Vio dan anggota lain mengangguk sembari berharap hujan akan segera berhenti.
…………..
Ethan menatap ke luar jendela yang menampilkan awan gelap yang menyelimuti siang ini dengan tetesan air yang lumayan deras. Pria itu sampai memeluk dirinya sendiri dan mengencangkan jaketnya. “Harus berapa lama aku bersembunyi di sini? Sementara berita itu saja masih jadi trending topic. Bisa-bisa aku harus bersembunyi terus.”
Danish memperhatikan bosnya yang terlihat sedang berpikir keras di depan jendela itu. Ia hanya menghela nafas sembari berusaha menghapus beberapa berita yang sudah tersebar di luar sana mengenai Ethan demi membersihkan kembali nama baik pria itu. Walau jejak digital sangat sulit dihilangkan, setidaknya berita tentang Ethan dan Lilian tidak banyak seperti beberapa waktu yang lalu.
“Apa nggak ada cara biar aku bisa keluar dari masalah ini?” tanya Ethan yang tiba-tiba berjalan kea rah Danish.
Danish membenarkan posisi kacamatanya. “Ada sih.”
“Apa?” tanya Ethan langsung.
“Ya, menurut saya, anda harus menikah dengan wanita lain agar berita soal kedekatan anda dengan Lilian bisa lenyap perlahan,” ucap Danish yang sebenarnya sudah memikirkan soal solusi dari masalah Ethan. Walau ia sendiri tidak yakin. Karena pria seperti Ethan sama sekali tidak berniat menikah.
“Kau gila?!” Ethan menatap tajam pada asistennya itu.
Danish menelan ludahnya sendiri. Ia sudah tahu reaksi yang akan Ethan tunjukan padanya. “Itu solusi terbaik. Atau anda bisa pura-pura menikah dengan wanita yang tidak terkenal tapi punya kualitas bagus.”
“Maksudmu?”
“Ya, anda bisa membuat perjanjian dengan wanita dan pura-pura jika kalian menikah. Itu juga jika anda tidak ingin menikah… “
“Tentu aku tidak ingin menikah!” potong Ethan langsung.
“Ya, jadi berpura-pura saja.”
“Tapi wanita mana yang mau pura-pura menikah sama saya?” Ethan tampak mulai bisa menerima saran dari asistennya itu.

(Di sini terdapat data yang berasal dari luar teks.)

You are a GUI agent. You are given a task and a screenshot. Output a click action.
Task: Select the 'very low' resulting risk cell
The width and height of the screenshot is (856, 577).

Walau jelas solusinya tidak banyak membantu. Malah membuat Ethan harus berpikir keras soal wanita yang mau bekerja sama dengannya.
“Akan saya coba pikirkan. Atau mungkin anda punya kenalan.” Danish mengedikkan bahunya.
Ethan hanya memegangi kepalanya yang tiba-tiba berdenyut. Wanita yang ia kenal kebanyakan matre dan hanya ingin numpang tenar dengannya. Jika ia bekerja sama dengan mereka yang ada mereka hanya akan memanfaatkan kelemahannya.